> _What you need to do_:
Render every line of the data exactly as written, and leave out the pictures.

Data to examine Block Start

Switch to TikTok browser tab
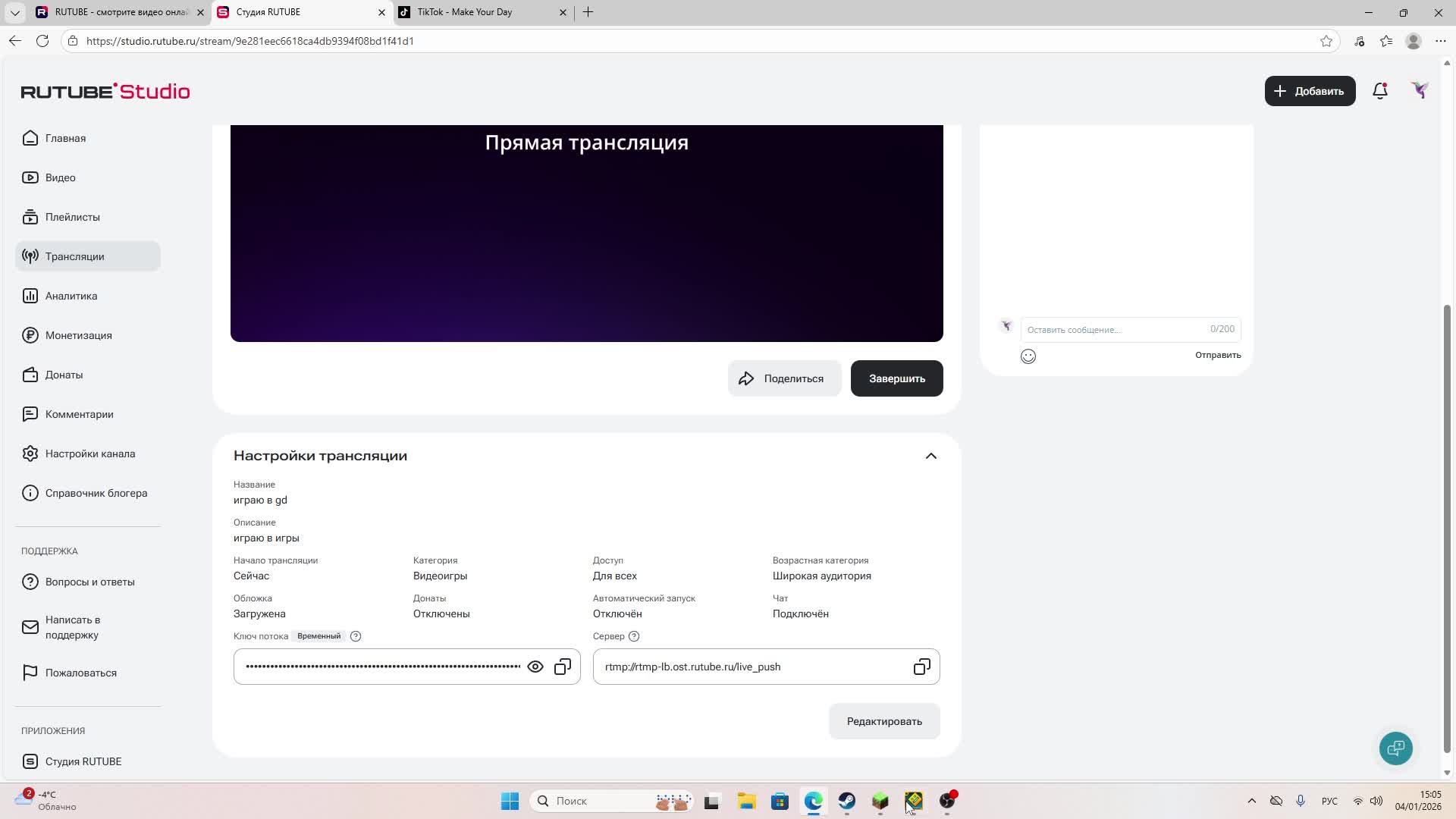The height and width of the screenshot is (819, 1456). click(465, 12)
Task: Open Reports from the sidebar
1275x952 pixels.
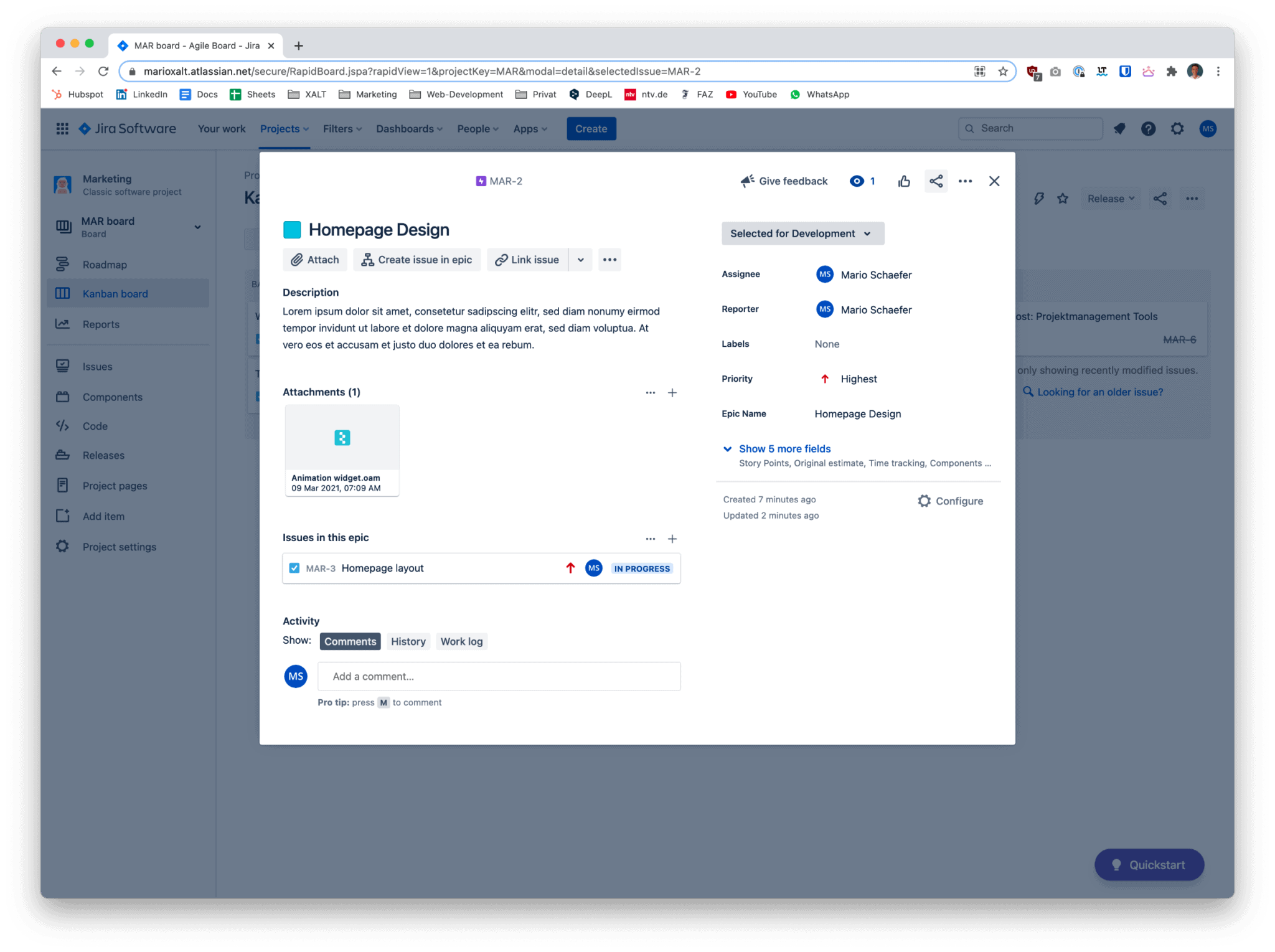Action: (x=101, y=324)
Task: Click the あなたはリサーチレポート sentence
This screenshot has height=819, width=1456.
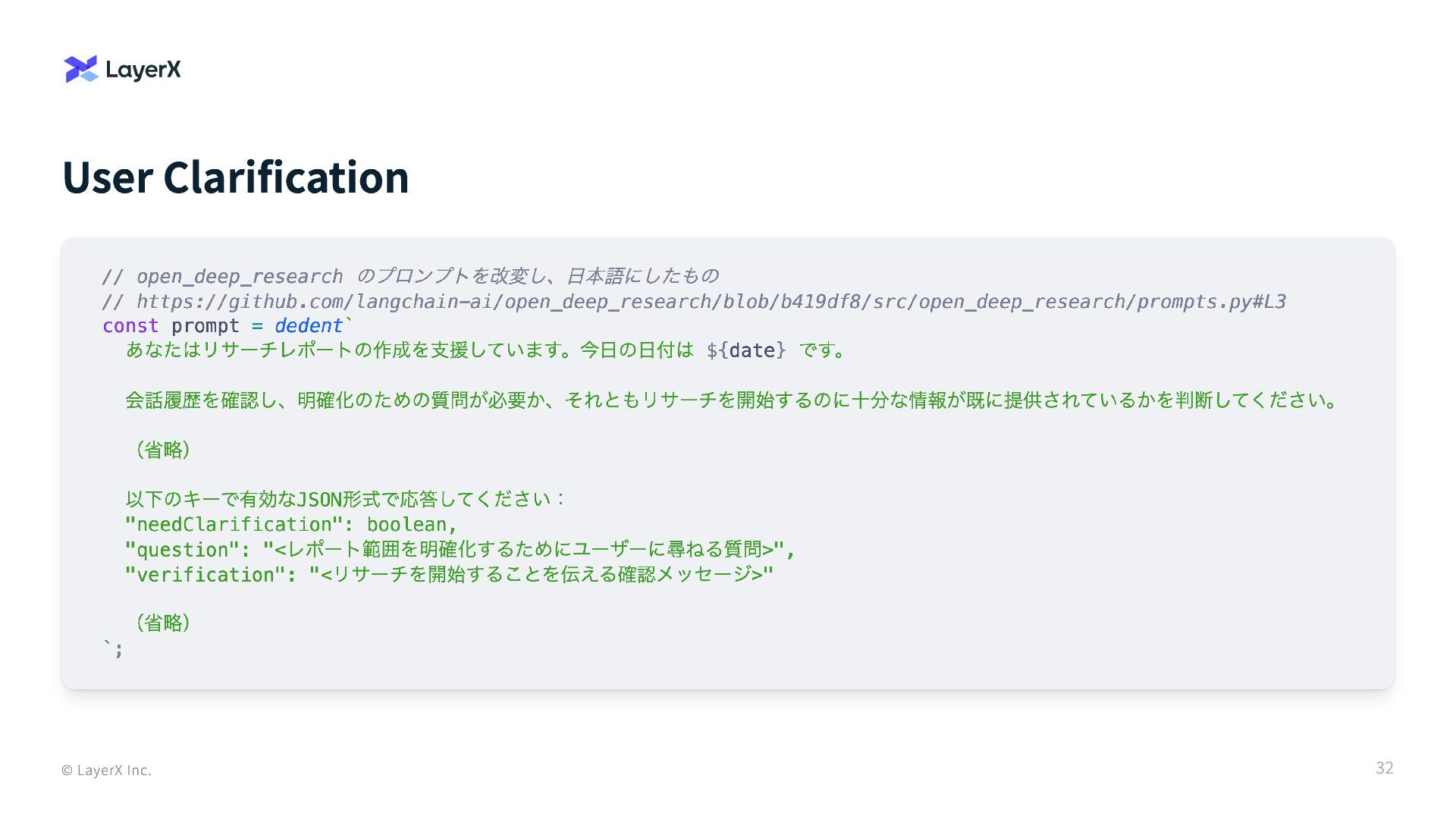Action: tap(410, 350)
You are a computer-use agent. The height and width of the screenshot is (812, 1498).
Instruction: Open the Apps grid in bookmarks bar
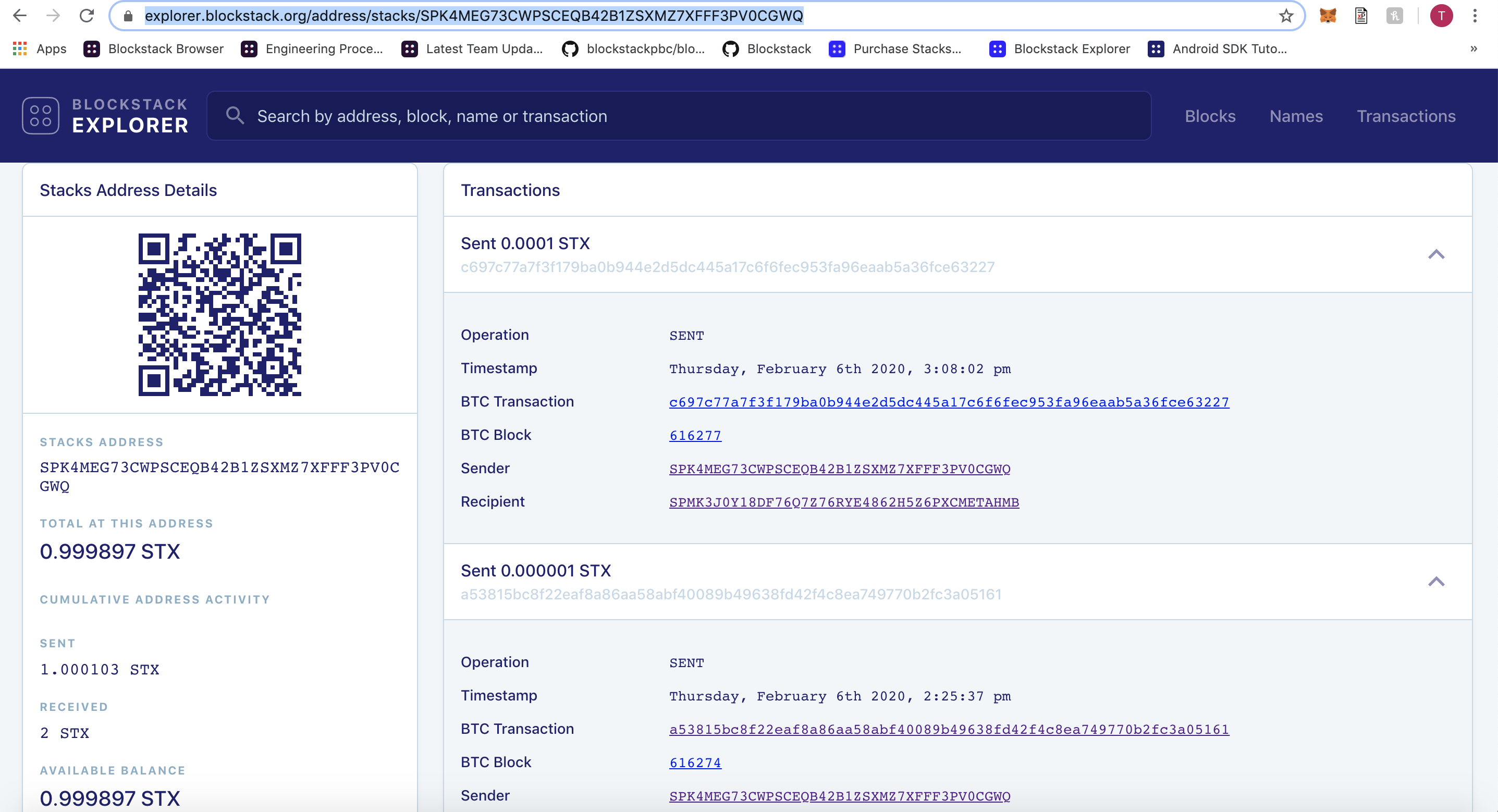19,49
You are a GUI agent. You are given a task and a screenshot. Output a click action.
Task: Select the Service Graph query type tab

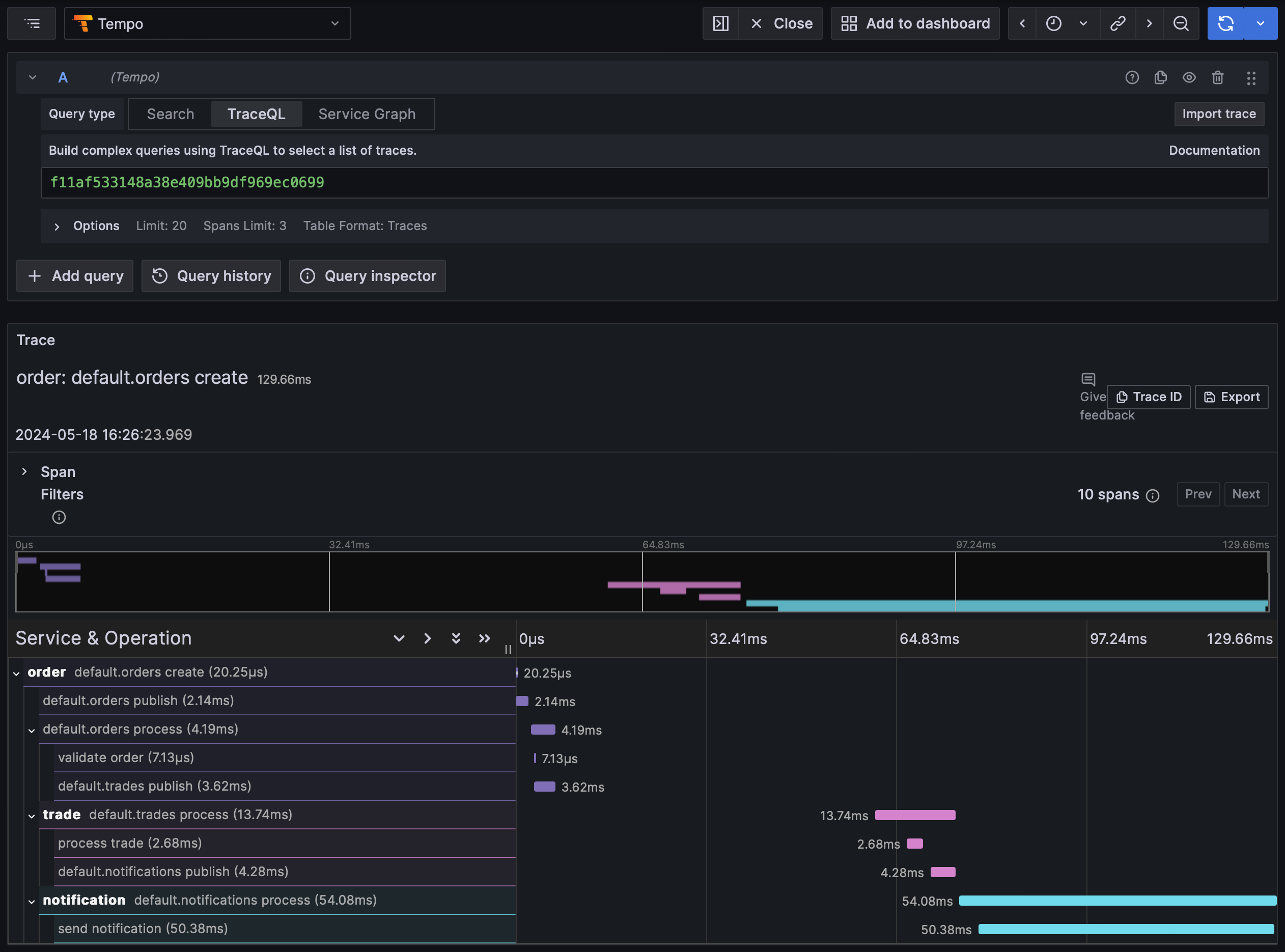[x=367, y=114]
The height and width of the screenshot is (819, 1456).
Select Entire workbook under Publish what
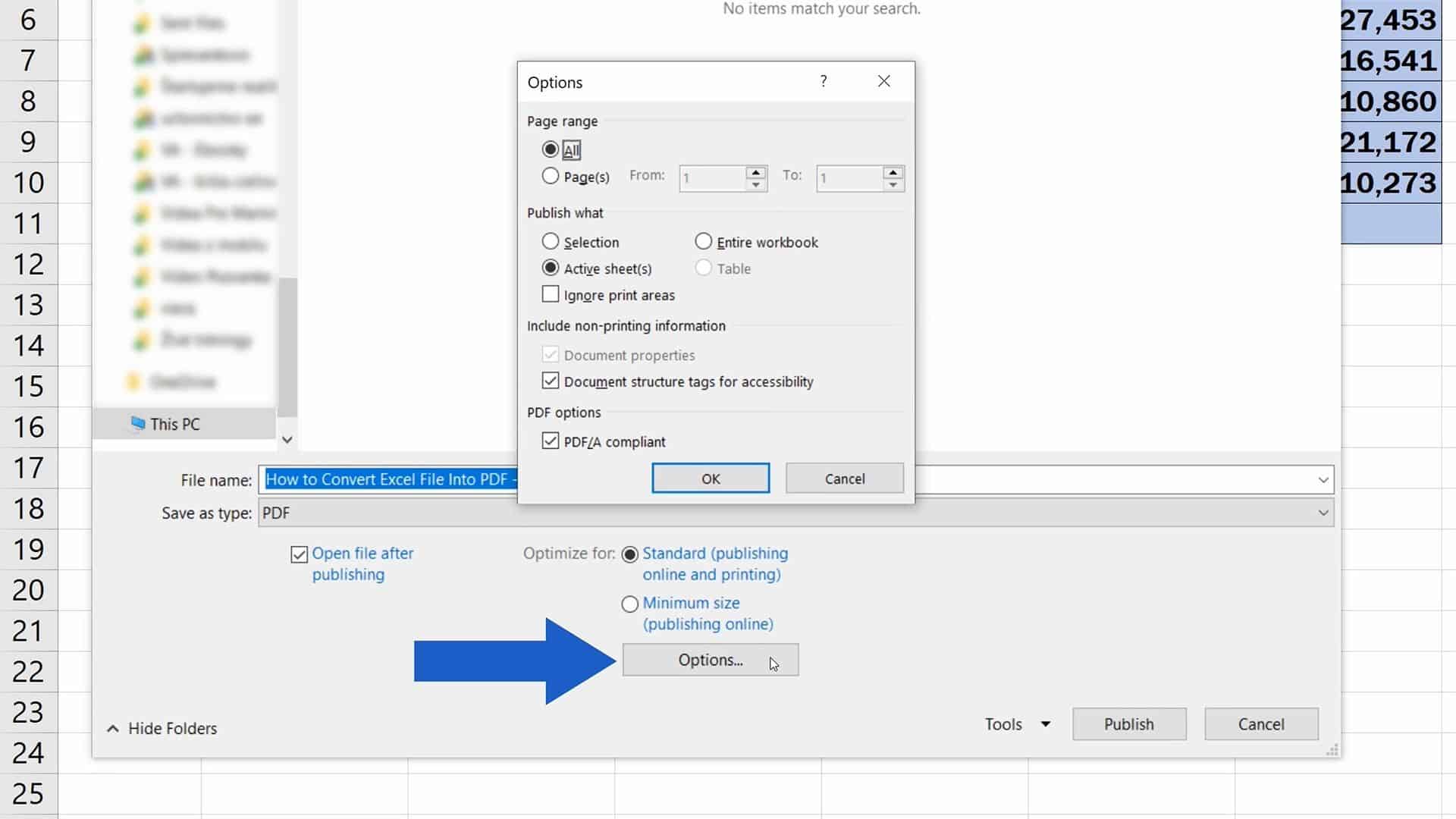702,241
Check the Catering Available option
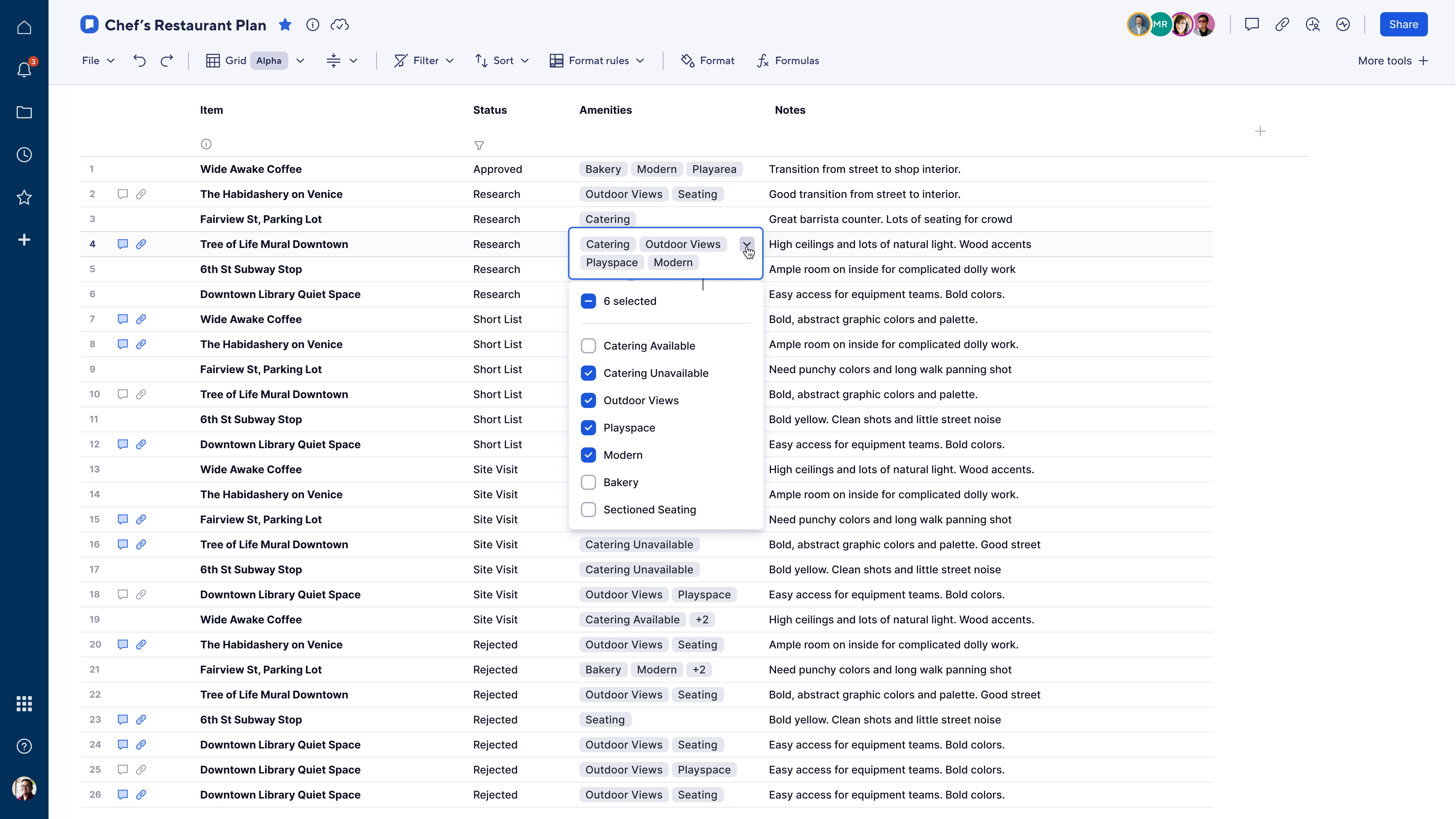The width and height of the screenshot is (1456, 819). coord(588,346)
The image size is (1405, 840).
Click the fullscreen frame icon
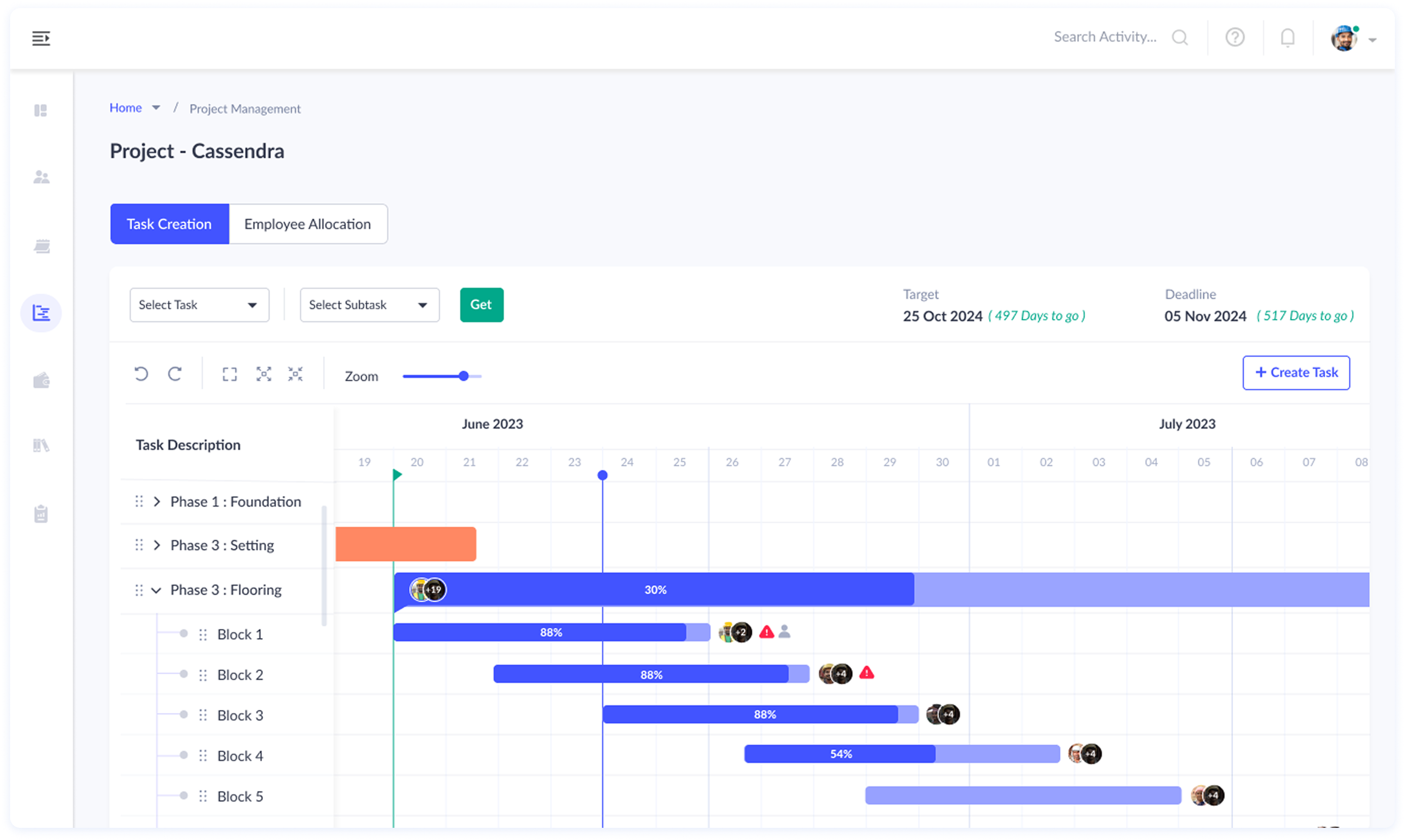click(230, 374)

Data to examine Block End

> _Written response_:
Switch to TikTok browser tab
The height and width of the screenshot is (819, 1456). click(465, 12)
Task: Open Reports from the sidebar
1275x952 pixels.
Action: (x=101, y=324)
Task: Click the あなたはリサーチレポート sentence
This screenshot has height=819, width=1456.
Action: tap(410, 350)
You are a computer-use agent. The height and width of the screenshot is (812, 1498).
Instruction: Open the Apps grid in bookmarks bar
19,49
You are a GUI agent. You are given a task and a screenshot. Output a click action.
Task: Select the Service Graph query type tab

[x=367, y=114]
The height and width of the screenshot is (819, 1456).
Select Entire workbook under Publish what
702,241
Check the Catering Available option
The width and height of the screenshot is (1456, 819). coord(588,346)
The image size is (1405, 840).
Click the fullscreen frame icon
click(230, 374)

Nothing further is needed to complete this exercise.